The principal place of business of defendant I.U. is Philadelphia, Pennsylvania,3 making I.U. a citizen of Pennsylvania under 28 U.S.C. § 1332(c). Since plaintiffs and defendant I.U. are citizens of Pennsylvania, complete diversity is lacking and removal from state court was improper.4 Accordingly, the case shall be remanded to state court.

. In addition to being a holding company, I.U. has two operating divisions. These divisions, however, are an insignificant part of the corporate structure of I.U.

. Among the services provided by Management Corporation to I.U. and I.U.’s subsidiaries in furtherance of the broad policy decisions made by I.U.’s board of directors are computer services, legal services, public relation services and accounting services.

. The court notes that another court in this district has stated that I.U.’s principal place of business is in Philadelphia, Pennsylvania. Valenti v. International Mill Services, Inc., No. 84-1218 (E.D.Pa. September 28, 1984), slip op. at 2, n.1.

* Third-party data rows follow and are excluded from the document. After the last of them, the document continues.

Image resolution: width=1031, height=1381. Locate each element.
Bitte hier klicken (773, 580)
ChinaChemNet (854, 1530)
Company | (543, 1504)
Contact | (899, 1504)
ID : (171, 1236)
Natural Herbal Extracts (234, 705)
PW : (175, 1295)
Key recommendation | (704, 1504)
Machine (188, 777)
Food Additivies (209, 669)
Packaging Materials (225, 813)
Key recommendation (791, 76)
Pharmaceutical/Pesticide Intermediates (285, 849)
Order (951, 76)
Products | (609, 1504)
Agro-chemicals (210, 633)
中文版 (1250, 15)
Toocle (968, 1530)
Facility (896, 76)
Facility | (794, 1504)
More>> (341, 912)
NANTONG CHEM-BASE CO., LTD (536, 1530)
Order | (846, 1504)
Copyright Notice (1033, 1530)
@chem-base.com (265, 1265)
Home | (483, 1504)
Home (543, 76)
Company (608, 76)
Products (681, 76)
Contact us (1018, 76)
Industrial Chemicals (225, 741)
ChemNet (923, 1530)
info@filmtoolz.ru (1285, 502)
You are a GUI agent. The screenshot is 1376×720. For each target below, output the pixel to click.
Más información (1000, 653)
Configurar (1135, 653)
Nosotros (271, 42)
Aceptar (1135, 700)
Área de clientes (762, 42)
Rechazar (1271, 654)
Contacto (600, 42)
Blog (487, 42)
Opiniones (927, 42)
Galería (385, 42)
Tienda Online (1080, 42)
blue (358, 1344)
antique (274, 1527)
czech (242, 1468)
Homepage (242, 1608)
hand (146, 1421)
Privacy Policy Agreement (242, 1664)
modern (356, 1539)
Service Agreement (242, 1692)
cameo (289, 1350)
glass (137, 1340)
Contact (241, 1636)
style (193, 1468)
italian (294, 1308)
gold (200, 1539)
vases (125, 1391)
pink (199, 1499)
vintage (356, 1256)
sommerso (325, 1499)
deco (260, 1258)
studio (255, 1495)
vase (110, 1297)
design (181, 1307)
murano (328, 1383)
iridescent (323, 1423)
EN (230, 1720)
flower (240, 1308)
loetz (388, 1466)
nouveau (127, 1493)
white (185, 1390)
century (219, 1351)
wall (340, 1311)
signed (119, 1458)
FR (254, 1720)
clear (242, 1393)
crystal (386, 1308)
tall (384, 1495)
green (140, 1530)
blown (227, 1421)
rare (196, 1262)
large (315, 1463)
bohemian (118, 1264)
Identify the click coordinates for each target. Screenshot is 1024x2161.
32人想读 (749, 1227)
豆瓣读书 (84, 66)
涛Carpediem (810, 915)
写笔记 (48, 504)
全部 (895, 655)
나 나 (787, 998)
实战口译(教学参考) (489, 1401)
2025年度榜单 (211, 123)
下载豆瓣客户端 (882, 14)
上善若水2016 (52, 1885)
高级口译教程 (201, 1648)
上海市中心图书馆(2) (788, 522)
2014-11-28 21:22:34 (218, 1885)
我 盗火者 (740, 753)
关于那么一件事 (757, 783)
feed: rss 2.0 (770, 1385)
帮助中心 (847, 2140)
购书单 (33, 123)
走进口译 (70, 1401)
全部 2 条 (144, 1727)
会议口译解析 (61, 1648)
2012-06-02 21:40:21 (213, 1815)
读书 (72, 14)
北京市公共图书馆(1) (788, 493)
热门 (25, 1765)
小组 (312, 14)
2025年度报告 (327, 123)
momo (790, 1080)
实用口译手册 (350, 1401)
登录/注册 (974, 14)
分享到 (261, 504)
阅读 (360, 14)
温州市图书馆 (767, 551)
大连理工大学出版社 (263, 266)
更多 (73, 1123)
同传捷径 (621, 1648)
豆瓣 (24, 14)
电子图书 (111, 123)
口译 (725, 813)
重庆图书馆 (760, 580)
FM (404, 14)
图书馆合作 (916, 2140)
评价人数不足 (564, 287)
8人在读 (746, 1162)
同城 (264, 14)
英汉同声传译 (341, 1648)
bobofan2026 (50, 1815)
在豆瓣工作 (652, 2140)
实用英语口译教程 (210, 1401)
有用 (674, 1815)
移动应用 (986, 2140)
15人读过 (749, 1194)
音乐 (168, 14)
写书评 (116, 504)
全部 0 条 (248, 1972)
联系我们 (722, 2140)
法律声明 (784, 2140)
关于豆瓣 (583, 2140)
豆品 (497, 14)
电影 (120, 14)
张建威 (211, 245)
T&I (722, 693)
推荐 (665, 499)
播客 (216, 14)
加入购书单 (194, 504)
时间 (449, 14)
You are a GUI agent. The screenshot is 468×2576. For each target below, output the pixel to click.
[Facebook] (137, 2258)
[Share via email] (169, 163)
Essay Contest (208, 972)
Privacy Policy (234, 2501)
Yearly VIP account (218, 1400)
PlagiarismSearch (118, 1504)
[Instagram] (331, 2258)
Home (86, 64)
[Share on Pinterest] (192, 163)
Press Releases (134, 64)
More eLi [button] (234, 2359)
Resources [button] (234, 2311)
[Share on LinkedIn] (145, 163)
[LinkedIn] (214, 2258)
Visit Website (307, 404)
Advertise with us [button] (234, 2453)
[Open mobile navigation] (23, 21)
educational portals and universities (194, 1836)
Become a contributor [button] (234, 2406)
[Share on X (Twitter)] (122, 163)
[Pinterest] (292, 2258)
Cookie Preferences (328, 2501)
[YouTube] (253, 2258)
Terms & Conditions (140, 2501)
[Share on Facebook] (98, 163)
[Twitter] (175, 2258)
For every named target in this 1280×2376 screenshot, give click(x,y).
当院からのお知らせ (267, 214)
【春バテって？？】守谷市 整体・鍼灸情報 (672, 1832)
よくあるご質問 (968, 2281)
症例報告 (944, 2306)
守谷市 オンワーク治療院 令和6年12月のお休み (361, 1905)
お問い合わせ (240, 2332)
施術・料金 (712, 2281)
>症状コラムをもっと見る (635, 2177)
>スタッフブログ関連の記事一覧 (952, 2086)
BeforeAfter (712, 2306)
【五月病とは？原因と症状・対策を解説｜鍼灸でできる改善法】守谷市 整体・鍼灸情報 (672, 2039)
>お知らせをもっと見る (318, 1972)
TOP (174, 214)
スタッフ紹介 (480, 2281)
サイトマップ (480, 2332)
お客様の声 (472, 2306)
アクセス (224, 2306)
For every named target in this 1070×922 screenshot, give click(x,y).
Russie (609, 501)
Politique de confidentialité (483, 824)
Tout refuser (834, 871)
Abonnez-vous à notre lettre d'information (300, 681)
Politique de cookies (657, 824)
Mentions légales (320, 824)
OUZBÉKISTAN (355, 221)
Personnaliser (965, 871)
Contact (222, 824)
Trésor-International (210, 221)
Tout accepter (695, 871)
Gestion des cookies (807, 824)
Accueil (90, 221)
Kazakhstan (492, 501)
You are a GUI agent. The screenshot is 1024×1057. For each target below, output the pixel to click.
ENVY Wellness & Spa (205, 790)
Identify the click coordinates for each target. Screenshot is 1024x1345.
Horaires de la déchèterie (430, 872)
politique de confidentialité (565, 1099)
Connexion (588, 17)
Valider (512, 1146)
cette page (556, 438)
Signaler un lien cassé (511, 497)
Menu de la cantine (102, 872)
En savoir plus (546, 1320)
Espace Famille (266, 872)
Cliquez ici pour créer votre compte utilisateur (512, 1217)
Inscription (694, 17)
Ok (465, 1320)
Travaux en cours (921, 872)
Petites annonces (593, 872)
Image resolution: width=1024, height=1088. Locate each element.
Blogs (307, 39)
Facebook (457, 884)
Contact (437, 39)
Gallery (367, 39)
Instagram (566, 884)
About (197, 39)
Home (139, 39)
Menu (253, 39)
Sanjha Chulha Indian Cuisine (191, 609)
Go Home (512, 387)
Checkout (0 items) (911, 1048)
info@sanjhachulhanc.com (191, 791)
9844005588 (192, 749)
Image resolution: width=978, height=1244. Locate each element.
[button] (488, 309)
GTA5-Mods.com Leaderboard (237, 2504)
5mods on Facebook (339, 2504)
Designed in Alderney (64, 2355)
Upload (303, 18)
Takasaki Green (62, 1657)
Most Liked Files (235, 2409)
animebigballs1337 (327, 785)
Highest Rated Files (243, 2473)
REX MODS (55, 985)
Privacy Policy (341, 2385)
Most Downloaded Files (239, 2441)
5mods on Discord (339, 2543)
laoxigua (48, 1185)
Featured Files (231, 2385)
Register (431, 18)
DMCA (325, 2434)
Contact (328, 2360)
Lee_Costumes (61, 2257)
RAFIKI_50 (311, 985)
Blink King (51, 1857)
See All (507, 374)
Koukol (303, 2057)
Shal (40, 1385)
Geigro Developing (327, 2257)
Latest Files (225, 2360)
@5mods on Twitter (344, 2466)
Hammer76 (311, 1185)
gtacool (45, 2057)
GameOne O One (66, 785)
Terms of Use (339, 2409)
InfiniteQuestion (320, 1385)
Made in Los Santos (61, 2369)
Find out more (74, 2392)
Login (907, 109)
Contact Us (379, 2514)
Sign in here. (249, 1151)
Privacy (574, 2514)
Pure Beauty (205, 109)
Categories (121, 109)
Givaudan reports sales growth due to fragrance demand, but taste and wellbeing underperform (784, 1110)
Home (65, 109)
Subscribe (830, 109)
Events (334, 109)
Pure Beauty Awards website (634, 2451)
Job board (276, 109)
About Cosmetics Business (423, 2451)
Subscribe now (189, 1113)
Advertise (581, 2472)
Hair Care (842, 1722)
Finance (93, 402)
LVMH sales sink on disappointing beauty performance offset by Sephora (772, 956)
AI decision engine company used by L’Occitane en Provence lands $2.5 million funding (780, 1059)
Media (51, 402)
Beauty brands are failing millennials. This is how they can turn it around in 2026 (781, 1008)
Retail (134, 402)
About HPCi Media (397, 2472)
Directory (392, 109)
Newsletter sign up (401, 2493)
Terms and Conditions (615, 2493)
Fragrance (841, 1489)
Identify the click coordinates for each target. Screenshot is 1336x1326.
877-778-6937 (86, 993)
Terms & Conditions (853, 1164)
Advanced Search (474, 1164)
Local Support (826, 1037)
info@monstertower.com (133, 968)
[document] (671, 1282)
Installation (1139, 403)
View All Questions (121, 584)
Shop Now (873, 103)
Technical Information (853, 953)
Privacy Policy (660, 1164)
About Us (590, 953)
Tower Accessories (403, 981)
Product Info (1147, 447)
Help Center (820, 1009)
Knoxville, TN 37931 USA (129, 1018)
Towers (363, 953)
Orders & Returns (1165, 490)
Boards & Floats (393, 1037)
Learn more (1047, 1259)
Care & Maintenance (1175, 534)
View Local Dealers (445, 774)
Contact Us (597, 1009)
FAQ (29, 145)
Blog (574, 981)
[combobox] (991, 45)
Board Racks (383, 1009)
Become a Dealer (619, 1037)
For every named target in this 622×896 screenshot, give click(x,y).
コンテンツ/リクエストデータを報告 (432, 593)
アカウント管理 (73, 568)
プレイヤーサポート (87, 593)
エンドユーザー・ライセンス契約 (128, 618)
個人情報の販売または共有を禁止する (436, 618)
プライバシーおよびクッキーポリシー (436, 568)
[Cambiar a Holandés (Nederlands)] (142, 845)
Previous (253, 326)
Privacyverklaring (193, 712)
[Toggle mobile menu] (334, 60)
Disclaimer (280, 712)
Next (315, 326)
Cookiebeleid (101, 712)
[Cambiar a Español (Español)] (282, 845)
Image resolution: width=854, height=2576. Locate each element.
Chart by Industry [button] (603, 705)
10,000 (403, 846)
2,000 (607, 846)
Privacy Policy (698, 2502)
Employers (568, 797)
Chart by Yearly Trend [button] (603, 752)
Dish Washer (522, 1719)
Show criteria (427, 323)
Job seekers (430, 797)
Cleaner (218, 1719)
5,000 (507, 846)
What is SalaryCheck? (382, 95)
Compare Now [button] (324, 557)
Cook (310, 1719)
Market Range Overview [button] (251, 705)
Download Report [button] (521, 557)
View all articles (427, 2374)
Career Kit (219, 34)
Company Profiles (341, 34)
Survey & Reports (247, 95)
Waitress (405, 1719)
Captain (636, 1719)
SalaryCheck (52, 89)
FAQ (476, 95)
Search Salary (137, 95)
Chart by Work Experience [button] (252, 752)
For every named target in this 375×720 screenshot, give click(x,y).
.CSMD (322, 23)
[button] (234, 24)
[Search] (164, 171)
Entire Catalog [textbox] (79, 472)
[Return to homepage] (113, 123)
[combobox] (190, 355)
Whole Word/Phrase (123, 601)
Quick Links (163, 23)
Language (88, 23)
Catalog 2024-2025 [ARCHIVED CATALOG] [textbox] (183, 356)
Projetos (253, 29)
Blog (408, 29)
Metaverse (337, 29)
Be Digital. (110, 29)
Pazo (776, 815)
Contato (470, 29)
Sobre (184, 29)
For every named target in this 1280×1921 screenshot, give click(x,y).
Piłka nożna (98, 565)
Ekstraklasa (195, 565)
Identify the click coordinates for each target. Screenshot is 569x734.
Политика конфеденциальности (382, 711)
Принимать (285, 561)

. The court also rejects I.U.’s argument that under Salem Trust Company v. Manufacturers' Finance Company, 264 U.S. 182, 44 S.Ct. 266, 68 L.Ed. 628 (1924), its citizenship is irrelevant. The court finds that if plaintiffs’ allegations regarding the relationship between defendant I.U. and defendant Ryder/P-I-E Nationwide are true, plaintiffs may be permitted to recover against I.U. for the acts of its subsidiary Ryder/P-I-E Nationwide.